Toronto Fire Chief Jim Jessop described the blaze as deep-seated and confirmed that it caused significant structural damage. During the incident, part of the roof collapsed. By the afternoon, a firefighter at the scene confirmed that the roof had collapsed and that the interior of the building had been gutted.

No one was inside the building at the time the fire broke out, and no injuries were reported. Jessop noted that the close proximity of neighbouring structures complicated firefighting efforts, though adjacent buildings were ultimately spared.

Allen Cooper stated that the club sustained "a fair bit of damage" and expressed devastation on behalf of staff and management. He estimated the Zanzibar employed around 30 regular staff and hosted between 100 and 200 dancers weekly, adding that he hoped to rebuild and reopen the venue "bigger and better".

Toronto Fire's investigations unit was assigned to determine the cause of the blaze. Officials indicated there were no immediate signs of suspicious circumstances.
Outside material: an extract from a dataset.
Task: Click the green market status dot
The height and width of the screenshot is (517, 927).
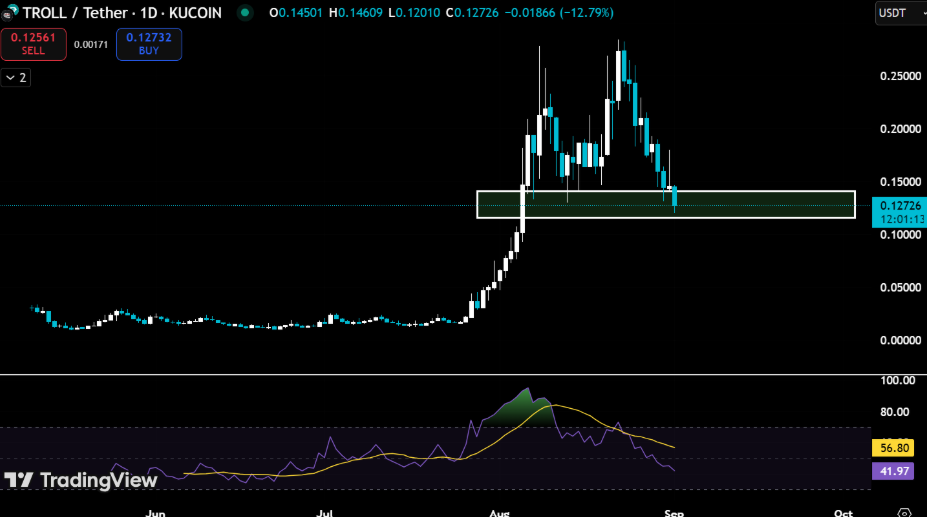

The fire led to the closure of Yonge Street in both directions between Gerrard Street East and Edward Street, as well as a portion of nearby Gerrard Street. The Toronto Metropolitan University Student Learning Centre was temporarily closed during the emergency response and reopened later that morning at approximately 11 a.m.

==Popular culture==
The Zanzibar has appeared in films including The Incredible Hulk. It also appeared in episodes of Degrassi: The Next Generation.

The club has also figured in litigation, including a case involving a man who sued his wife, a former Zanzibar dancer, alleging that she had knowingly infected him with HIV.